And with that we stepped out the side door towards
the corridor that led to the public ground transportation pavilion. They were
still trying to figure out which stupid expression to wear when the door
dilated shut behind me.

I’ll say this for Kallhander—he was great at
catching up with us without making it look like he was hurrying too much. He
managed to fall in step with us after we’d stepped out into the main ground
transport selection area, and a moment later his partner flanked us on the
other side. Enid eyed Ioné like she was worried about catching something.

“Look.” I sighed out the word. “If arresting me is
easier for you, let’s just jump straight to that and forget all about—”

“That wouldn’t be productive.” Kallhander strained
the last word. “I thought it might be best to start by offering something of
mutual benefit. Since you’re reluctant to do that, let’s discuss a more
advanced proposition.”

“Okay. Define ‘advanced’.”

“We’d like to exchange your time for information,”
Ioné said, “regarding newly-discovered evidence about the destruction of the
Kyritan
.”

I stopped walking. It took Enid a couple more
paces for it to sink in with her as well, but when it did she turned and stared
at the three of us in turn.

“This,” I said, “this really,
really
had
better not be a bait-and-switch.” I pointed at the volume of air between me and
Kallhander. “Because if you knew about this, and you were holding onto it for cosm
knows how long, just on the off-chance that you needed to dangle it over my head—”

“No, no.” Kallhander shook his head. “It’s
information that came to light literally only a week before the incident on Cytheria.
The timing was completely coincidental.”

“I’m sure it was! Nothing like lucking into a
piece of blackmail, is there?”

“You keep calling this ‘blackmail’, and that’s not
the fairest—”

“No, I call it that because that’s what it
is.
You don’t want to actually arrest me and charge me with something, because you’re
worried that’s going to blow up in your faces—and besides, why go through all
that trouble when you can just
tempt
me? Yeah, let’s not call it
blackmail.
Temptation
, that’s a much nicer word. You are
tempting
me into cooperating with you. See? Even
I
like the way that sounds.”

No answer, just Kallhander’s already-familiar
half-smile, which I was quickly learning to hate.

“Mr. Sim,” Ioné said, “we do want to help you. We’re
just asking for a little of your time.” She had enough cheery sympathy for a
whole platoon of nursery school teachers. Probably exactly where Continuum had
harvested it from for her.

I looked back and forth between the two of them,
and after three or four such glances gave my arms a helpless little flap. “Time,”
I echoed. “Well, right now it seems I’ve got nothing
but
that.”

I didn’t just let them pack us into their car,
though.
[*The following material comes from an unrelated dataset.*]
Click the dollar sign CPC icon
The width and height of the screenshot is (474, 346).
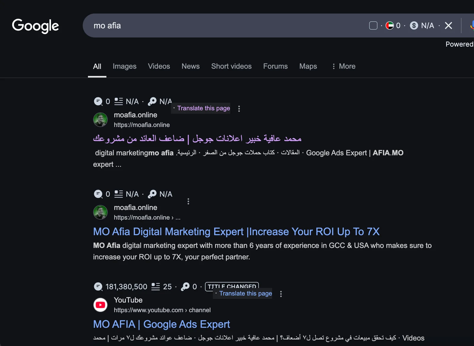[x=414, y=26]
I insisted on having a cab rendered afresh for the four of us, which
they agreed to without blinking. But I let them have their way by taking us to
the hotel room that had already been spawned and sectioned off for us. Their
excuse was, again, “security measures.”

The back of the cab had two large seats that faced
each other—Enid and I on the forward-facing one, our fine officers of the IPS
on the rear-facing one. Enid eyed the cops with non-stop hostility from the start,
legs crossed and arms folded:
Go on, give me a reason to open the door and
jump out.

“Once again, we’re not interested in building a
case against you,” Kallhander said, trying to fill the silence that stretched
for a full minute after the door shut and the cab got under way. “It wasn’t
difficult to assume you used illegally-programmed protomics in your rescue.
Frankly, given that the Cytherian government very nearly collapsed and is still
dazed, it wouldn’t be worth the trouble to pursue
any
kind of case
against you. You’re more valuable to us as a witness and a possible ally.”
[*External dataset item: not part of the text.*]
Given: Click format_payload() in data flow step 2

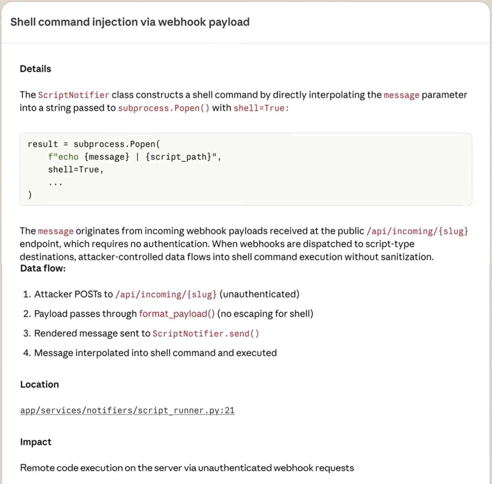Looking at the screenshot, I should pos(177,314).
“That’s reassuring,” I said, not one bit
reassured.

“A witness?” Enid uncrossed her legs just long
enough to recross them. “As in, a witness to what happened on Cytheria? That’ll
be a pretty short statement. Some guys came along and tried to take Angharad hostage,
and we said ‘Nuh-uh’, and we took her and got out of there.”
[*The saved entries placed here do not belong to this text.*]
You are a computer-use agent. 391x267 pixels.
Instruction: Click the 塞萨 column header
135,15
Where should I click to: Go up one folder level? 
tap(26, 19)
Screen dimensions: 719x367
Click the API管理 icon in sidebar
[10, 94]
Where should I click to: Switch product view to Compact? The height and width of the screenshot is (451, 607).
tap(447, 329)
“What she said.” I tilted my head at her.

“There’s more to it than that.” Kallhander put his
hands on his knees and leaned forward, like it was time to spill a big and
dirty secret about his family. “We’re assembling as much information as we can
about how the whole operation was carried out, and we need the broadest
possible panoply of active and passive witnesses we can find.”

“Well I can tell you right now, it was carried out
pretty badly,” I said. “They didn’t even block the fire doors.”

Ioné shook her head. “We’re fairly sure the
attempted kidnapping of the Kathaya was staged as a distraction. We don’t
believe it was meant to do more than draw attention for a few minutes.”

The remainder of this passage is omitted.